**Directive 1**
Translate this sentence from the film review below into Spanish: "The fact that the characters are so likable makes the deaths so much worse."

Finally, as Romeo's drug bender calms down he lays eyes on his Juliet, and here we can speak about another of the film's strengths, the casting. I think Leonardo DiCaprio is an excellent actor, especially now that he has grown a goatee and become all serious - however I think Romeo is his best role as a young pretty boy. And he is a pretty boy in this film, he looks so young and innocent. It is the same with Claire Danes as Juliet - she is so innocent, her startled eyes and constant little smile. They are the prettiest poster couple. You want them to survive and be happy. Even though you know they won't.

The fact that the characters are so likable makes the deaths so much worse. When Mercutio is shanked, for example, it is genuinely heartbreaking. The shock on his face is second to the pain and rage on Romeo's. That scene has so much emotion. So much drama. You see it for what it is, the most powerful and the most tragic moment in the entire tale. This is the point where everything goes wrong and the downward spiral begins. It is the death of the two best characters in the film. For not only does the mighty Mercutio die, so does the excellent Tybalt. John Leguizamo plays the role with arrogance and hatred and a sleazy mafiosa villainy. It is brilliant. He is brilliant. Look at him.

I find their deaths far more tragic than the titular characters. Romeo and Juliet's deaths are quite underplayed, with a relative subtleness compared to the rest of the film. Though the setting is decorated with lashings and lashings of religious gaudiness.

There isn't much more I can say about this really. The story is a classic and what makes this film special is the excellent portrayal of.
The immaculate casting (as I've described above) and the wonderful over the top scenarios. Luhrmann mixes in modern settings with religious iconography and pop culture references to great effect. A highlight of which is the choral version of When doves Cry sung in Romeo and Juliet's wedding. It is a mix which is turned up to 11 in Moulin Rouge but which just accentuates Shakespeare's story in this. The odd mix of the visuals and the sound works perfectly.

It is just a really good way of re inventing a classic story and making it enjoyable for people who have probably had to dissect it at school.
That is Baz Luhrmann's greatest triumph.


fingersandtoes said...

And my cousin won a Bafta for the soundtrack! (not that I've ever met the guy, even though he lives in London)

Soirore said...

Your review really took me back. I had a huge crush on John Leguizamo after seeing Romeo + Juliet as a teen.
I didn't like how Baz Luhrman cut lots of Juliet's dialogue though, it made the film too Romeo focused.

**Directive 2**
Gather every line of the records below that contains the word "with", and copy each one out.

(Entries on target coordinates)
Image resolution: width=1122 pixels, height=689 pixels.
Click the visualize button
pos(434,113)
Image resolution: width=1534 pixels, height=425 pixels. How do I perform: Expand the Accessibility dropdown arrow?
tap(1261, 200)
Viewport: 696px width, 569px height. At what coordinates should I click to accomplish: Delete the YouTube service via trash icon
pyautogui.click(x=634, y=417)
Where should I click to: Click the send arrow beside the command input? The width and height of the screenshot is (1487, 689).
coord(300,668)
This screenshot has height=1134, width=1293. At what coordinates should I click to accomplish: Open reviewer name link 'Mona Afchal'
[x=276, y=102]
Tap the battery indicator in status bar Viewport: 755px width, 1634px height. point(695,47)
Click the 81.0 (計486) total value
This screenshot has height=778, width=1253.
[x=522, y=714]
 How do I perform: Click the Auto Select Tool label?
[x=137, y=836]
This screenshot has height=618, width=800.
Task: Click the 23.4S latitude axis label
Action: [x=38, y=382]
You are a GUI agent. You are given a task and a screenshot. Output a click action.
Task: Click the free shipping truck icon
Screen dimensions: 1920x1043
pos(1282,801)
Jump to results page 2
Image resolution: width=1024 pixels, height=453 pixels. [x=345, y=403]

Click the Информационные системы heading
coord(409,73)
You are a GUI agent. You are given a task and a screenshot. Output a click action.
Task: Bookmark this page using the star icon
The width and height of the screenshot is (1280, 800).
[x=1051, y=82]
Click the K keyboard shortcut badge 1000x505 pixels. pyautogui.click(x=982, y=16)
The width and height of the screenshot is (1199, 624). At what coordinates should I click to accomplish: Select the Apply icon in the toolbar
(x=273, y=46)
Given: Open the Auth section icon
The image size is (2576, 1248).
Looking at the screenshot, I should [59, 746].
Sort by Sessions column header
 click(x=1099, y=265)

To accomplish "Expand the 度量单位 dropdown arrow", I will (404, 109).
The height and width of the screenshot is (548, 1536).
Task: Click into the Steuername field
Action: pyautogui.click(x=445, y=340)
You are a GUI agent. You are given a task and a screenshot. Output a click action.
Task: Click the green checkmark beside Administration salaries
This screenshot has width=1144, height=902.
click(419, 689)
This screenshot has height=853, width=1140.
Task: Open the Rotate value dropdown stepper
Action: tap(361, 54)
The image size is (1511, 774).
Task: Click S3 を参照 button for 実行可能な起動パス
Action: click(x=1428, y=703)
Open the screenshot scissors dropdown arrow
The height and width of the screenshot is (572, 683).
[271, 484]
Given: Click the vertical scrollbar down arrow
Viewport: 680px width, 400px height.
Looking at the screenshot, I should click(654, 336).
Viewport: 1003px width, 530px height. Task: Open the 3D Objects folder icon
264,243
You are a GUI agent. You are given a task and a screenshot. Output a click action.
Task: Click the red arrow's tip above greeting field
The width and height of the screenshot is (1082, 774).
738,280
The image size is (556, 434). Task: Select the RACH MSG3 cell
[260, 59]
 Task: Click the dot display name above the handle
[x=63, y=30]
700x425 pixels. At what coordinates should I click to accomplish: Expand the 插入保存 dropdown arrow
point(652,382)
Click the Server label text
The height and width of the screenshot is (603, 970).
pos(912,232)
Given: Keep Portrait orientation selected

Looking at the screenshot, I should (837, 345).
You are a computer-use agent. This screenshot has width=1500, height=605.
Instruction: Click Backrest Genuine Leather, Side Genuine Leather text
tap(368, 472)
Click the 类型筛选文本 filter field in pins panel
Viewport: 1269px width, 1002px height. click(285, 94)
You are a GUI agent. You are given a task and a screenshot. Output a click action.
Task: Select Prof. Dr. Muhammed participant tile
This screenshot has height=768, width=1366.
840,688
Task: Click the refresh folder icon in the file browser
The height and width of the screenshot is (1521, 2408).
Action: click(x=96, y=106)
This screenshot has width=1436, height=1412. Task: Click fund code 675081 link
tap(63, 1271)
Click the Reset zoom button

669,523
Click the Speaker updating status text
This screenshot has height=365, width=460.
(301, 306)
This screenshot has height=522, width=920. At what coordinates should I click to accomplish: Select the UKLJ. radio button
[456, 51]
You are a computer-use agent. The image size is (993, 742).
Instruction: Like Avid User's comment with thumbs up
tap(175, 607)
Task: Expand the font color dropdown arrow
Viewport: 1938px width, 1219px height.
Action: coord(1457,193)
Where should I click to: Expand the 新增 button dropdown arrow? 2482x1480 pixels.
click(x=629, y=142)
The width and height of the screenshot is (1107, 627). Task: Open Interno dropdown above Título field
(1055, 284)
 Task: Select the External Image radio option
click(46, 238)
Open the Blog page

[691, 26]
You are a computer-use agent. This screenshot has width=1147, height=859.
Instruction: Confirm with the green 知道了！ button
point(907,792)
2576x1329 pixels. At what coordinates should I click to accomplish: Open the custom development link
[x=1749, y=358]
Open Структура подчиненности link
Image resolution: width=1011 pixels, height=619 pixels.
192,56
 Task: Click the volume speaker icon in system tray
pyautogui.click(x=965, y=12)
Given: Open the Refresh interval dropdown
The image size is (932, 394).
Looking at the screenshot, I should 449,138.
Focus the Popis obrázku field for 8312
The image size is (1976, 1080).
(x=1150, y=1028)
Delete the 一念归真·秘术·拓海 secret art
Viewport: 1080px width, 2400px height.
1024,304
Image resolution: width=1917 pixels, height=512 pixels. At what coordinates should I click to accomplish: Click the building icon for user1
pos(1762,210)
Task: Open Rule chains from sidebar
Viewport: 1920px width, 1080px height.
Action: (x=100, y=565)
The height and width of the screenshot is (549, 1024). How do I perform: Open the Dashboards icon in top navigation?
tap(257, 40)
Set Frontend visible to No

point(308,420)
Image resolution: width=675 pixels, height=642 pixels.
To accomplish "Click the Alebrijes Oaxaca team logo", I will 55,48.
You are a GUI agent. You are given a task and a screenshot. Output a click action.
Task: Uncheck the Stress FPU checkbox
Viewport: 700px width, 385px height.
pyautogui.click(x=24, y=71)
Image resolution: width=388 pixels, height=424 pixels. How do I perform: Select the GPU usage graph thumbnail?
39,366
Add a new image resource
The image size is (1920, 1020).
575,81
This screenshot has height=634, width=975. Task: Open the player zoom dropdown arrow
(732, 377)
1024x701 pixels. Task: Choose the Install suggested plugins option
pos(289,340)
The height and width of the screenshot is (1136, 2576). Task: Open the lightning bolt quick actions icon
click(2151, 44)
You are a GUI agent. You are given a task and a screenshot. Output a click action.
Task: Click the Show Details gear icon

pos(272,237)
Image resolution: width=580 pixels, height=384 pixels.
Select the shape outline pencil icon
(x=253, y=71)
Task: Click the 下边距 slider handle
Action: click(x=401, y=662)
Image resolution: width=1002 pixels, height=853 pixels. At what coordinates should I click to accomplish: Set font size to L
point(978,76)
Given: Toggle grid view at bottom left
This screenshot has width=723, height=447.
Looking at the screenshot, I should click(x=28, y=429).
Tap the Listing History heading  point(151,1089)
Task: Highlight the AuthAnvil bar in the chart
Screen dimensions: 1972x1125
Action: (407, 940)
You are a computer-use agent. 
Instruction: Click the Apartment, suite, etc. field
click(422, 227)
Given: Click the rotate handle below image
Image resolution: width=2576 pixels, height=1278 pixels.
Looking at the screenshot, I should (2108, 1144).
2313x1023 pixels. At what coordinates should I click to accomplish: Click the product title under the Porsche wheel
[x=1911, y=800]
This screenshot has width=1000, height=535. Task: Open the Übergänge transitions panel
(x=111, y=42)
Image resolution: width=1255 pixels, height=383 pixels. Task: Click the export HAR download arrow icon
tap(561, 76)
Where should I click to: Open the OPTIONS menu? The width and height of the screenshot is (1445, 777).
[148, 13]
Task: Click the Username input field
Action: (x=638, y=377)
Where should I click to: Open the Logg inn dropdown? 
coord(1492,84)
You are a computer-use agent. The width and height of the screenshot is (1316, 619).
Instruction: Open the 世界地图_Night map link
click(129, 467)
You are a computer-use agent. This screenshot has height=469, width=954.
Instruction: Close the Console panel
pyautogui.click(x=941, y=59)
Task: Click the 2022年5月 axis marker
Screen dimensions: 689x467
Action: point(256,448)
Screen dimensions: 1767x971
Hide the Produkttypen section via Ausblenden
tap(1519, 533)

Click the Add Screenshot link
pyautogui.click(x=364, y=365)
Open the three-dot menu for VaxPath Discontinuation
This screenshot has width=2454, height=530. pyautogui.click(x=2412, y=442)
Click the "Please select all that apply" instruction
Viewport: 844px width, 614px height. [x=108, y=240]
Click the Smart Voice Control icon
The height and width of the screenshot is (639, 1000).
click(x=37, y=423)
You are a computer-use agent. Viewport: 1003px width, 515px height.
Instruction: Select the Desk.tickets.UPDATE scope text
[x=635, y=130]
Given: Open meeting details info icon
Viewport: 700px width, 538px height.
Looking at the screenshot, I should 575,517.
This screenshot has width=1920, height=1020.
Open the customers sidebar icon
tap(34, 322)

**Correct output 1**
El hecho de que los personajes sean tan entrañables hace que las muertes sean mucho peores.

**Correct output 2**
Instruction: Like Avid User's comment with thumbs up
Instruction: Confirm with the green 知道了！ button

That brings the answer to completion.